## Dataset records
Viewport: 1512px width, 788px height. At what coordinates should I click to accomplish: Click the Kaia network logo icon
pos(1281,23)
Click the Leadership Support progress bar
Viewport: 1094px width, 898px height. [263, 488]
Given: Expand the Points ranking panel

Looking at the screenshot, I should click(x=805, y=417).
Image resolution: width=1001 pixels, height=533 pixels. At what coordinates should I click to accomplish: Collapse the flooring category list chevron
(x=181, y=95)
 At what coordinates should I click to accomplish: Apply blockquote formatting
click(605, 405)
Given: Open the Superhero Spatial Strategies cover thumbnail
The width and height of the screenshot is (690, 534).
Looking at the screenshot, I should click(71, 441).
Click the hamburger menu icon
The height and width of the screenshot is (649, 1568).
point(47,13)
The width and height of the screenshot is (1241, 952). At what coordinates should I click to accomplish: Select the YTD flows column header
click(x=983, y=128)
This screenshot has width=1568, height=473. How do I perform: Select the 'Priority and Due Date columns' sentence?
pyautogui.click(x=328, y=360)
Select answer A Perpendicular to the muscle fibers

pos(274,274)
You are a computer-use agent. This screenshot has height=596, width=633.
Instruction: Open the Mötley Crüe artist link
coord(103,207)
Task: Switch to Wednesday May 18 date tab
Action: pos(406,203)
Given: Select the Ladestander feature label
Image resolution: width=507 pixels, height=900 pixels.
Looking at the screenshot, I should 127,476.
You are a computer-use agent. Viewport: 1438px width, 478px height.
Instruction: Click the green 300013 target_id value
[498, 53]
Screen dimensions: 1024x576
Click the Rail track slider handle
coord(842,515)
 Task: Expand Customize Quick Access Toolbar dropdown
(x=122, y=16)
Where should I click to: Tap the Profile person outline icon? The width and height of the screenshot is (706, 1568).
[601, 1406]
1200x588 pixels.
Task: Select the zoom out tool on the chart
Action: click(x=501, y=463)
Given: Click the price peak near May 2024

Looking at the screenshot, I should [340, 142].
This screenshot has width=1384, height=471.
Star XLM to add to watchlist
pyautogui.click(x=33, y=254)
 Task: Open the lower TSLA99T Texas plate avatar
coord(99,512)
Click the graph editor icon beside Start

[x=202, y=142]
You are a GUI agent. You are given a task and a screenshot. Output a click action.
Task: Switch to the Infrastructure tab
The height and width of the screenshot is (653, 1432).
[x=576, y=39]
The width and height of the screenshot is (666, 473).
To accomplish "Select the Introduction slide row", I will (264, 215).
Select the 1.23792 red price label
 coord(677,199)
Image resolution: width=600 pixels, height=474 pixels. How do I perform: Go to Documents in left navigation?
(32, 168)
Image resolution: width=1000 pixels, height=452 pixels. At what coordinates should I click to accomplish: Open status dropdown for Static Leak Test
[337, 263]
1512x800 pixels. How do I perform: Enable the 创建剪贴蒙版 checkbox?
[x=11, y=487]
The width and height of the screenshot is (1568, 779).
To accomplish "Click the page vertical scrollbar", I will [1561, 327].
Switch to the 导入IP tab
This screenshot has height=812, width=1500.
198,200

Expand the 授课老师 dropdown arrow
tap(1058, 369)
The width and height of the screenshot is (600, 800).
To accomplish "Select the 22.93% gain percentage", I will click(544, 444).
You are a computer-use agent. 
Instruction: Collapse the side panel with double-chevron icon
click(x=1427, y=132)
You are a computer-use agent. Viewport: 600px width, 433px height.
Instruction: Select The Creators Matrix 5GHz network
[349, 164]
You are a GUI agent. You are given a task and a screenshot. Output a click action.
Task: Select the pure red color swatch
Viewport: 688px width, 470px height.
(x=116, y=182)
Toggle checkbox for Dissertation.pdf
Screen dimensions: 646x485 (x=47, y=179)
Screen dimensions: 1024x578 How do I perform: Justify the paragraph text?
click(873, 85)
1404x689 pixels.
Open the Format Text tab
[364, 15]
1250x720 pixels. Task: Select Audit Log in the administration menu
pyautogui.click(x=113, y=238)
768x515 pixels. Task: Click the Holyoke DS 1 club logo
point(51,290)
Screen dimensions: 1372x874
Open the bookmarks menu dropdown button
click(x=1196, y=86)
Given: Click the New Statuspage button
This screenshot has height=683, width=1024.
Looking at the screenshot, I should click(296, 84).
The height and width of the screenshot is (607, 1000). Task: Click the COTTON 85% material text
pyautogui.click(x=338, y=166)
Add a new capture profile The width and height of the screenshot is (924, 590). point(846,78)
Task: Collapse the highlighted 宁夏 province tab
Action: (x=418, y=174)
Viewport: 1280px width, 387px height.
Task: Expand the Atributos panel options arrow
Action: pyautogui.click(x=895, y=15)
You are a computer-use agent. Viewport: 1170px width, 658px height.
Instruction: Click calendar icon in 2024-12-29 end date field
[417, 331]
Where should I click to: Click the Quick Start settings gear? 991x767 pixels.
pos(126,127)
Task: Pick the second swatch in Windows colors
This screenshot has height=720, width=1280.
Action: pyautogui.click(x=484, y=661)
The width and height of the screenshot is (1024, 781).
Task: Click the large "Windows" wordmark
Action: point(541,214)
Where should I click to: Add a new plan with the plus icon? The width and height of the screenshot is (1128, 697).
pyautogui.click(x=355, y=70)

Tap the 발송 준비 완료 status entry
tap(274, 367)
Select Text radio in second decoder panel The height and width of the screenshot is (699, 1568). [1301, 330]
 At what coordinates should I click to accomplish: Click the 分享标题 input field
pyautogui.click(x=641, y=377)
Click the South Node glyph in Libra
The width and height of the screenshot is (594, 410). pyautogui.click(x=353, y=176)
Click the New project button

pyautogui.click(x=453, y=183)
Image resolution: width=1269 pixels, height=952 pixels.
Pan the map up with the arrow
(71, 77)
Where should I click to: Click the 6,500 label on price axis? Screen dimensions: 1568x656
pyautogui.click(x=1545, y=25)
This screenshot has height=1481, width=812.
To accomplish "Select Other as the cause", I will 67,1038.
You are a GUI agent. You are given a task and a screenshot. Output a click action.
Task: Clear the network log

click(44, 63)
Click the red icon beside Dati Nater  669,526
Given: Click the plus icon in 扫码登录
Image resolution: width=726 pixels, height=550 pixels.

## What you should do
Your task is to output all of the data above word for word.

## Result below
Viewport: 1512px width, 788px height. At what coordinates should I click to accomplish: Click the Kaia network logo icon
pos(1281,23)
Click the Leadership Support progress bar
Viewport: 1094px width, 898px height. [263, 488]
Given: Expand the Points ranking panel

Looking at the screenshot, I should click(x=805, y=417).
Image resolution: width=1001 pixels, height=533 pixels. At what coordinates should I click to accomplish: Collapse the flooring category list chevron
(x=181, y=95)
 At what coordinates should I click to accomplish: Apply blockquote formatting
click(605, 405)
Given: Open the Superhero Spatial Strategies cover thumbnail
The width and height of the screenshot is (690, 534).
Looking at the screenshot, I should click(71, 441).
Click the hamburger menu icon
The height and width of the screenshot is (649, 1568).
point(47,13)
The width and height of the screenshot is (1241, 952). At what coordinates should I click to accomplish: Select the YTD flows column header
click(x=983, y=128)
This screenshot has width=1568, height=473. How do I perform: Select the 'Priority and Due Date columns' sentence?
pyautogui.click(x=328, y=360)
Select answer A Perpendicular to the muscle fibers

pos(274,274)
You are a computer-use agent. This screenshot has height=596, width=633.
Instruction: Open the Mötley Crüe artist link
coord(103,207)
Task: Switch to Wednesday May 18 date tab
Action: pos(406,203)
Given: Select the Ladestander feature label
Image resolution: width=507 pixels, height=900 pixels.
Looking at the screenshot, I should 127,476.
You are a computer-use agent. Viewport: 1438px width, 478px height.
Instruction: Click the green 300013 target_id value
[498, 53]
Screen dimensions: 1024x576
Click the Rail track slider handle
coord(842,515)
 Task: Expand Customize Quick Access Toolbar dropdown
(x=122, y=16)
Where should I click to: Tap the Profile person outline icon? The width and height of the screenshot is (706, 1568).
[601, 1406]
1200x588 pixels.
Task: Select the zoom out tool on the chart
Action: click(x=501, y=463)
Given: Click the price peak near May 2024

Looking at the screenshot, I should [340, 142].
This screenshot has width=1384, height=471.
Star XLM to add to watchlist
pyautogui.click(x=33, y=254)
 Task: Open the lower TSLA99T Texas plate avatar
coord(99,512)
Click the graph editor icon beside Start

[x=202, y=142]
You are a GUI agent. You are given a task and a screenshot. Output a click action.
Task: Switch to the Infrastructure tab
The height and width of the screenshot is (653, 1432).
[x=576, y=39]
The width and height of the screenshot is (666, 473).
To accomplish "Select the Introduction slide row", I will (264, 215).
Select the 1.23792 red price label
 coord(677,199)
Image resolution: width=600 pixels, height=474 pixels. How do I perform: Go to Documents in left navigation?
(32, 168)
Image resolution: width=1000 pixels, height=452 pixels. At what coordinates should I click to accomplish: Open status dropdown for Static Leak Test
[337, 263]
1512x800 pixels. How do I perform: Enable the 创建剪贴蒙版 checkbox?
[x=11, y=487]
The width and height of the screenshot is (1568, 779).
To accomplish "Click the page vertical scrollbar", I will [1561, 327].
Switch to the 导入IP tab
This screenshot has height=812, width=1500.
198,200

Expand the 授课老师 dropdown arrow
tap(1058, 369)
The width and height of the screenshot is (600, 800).
To accomplish "Select the 22.93% gain percentage", I will click(544, 444).
You are a computer-use agent. 
Instruction: Collapse the side panel with double-chevron icon
click(x=1427, y=132)
You are a computer-use agent. Viewport: 600px width, 433px height.
Instruction: Select The Creators Matrix 5GHz network
[349, 164]
You are a GUI agent. You are given a task and a screenshot. Output a click action.
Task: Select the pure red color swatch
Viewport: 688px width, 470px height.
(x=116, y=182)
Toggle checkbox for Dissertation.pdf
Screen dimensions: 646x485 (x=47, y=179)
Screen dimensions: 1024x578 How do I perform: Justify the paragraph text?
click(873, 85)
1404x689 pixels.
Open the Format Text tab
[364, 15]
1250x720 pixels. Task: Select Audit Log in the administration menu
pyautogui.click(x=113, y=238)
768x515 pixels. Task: Click the Holyoke DS 1 club logo
point(51,290)
Screen dimensions: 1372x874
Open the bookmarks menu dropdown button
click(x=1196, y=86)
Given: Click the New Statuspage button
This screenshot has height=683, width=1024.
Looking at the screenshot, I should click(296, 84).
The height and width of the screenshot is (607, 1000). Task: Click the COTTON 85% material text
pyautogui.click(x=338, y=166)
Add a new capture profile The width and height of the screenshot is (924, 590). point(846,78)
Task: Collapse the highlighted 宁夏 province tab
Action: (x=418, y=174)
Viewport: 1280px width, 387px height.
Task: Expand the Atributos panel options arrow
Action: pyautogui.click(x=895, y=15)
You are a computer-use agent. Viewport: 1170px width, 658px height.
Instruction: Click calendar icon in 2024-12-29 end date field
[417, 331]
Where should I click to: Click the Quick Start settings gear? 991x767 pixels.
pos(126,127)
Task: Pick the second swatch in Windows colors
This screenshot has height=720, width=1280.
Action: pyautogui.click(x=484, y=661)
The width and height of the screenshot is (1024, 781).
Task: Click the large "Windows" wordmark
Action: point(541,214)
Where should I click to: Add a new plan with the plus icon? The width and height of the screenshot is (1128, 697).
pyautogui.click(x=355, y=70)

Tap the 발송 준비 완료 status entry
tap(274, 367)
Select Text radio in second decoder panel The height and width of the screenshot is (699, 1568). [1301, 330]
 At what coordinates should I click to accomplish: Click the 分享标题 input field
pyautogui.click(x=641, y=377)
Click the South Node glyph in Libra
The width and height of the screenshot is (594, 410). pyautogui.click(x=353, y=176)
Click the New project button

pyautogui.click(x=453, y=183)
Image resolution: width=1269 pixels, height=952 pixels.
Pan the map up with the arrow
(71, 77)
Where should I click to: Click the 6,500 label on price axis? Screen dimensions: 1568x656
pyautogui.click(x=1545, y=25)
This screenshot has height=1481, width=812.
To accomplish "Select Other as the cause", I will 67,1038.
You are a GUI agent. You are given a task and a screenshot. Output a click action.
Task: Clear the network log

click(44, 63)
Click the red icon beside Dati Nater  669,526
Given: Click the plus icon in 扫码登录
Image resolution: width=726 pixels, height=550 pixels.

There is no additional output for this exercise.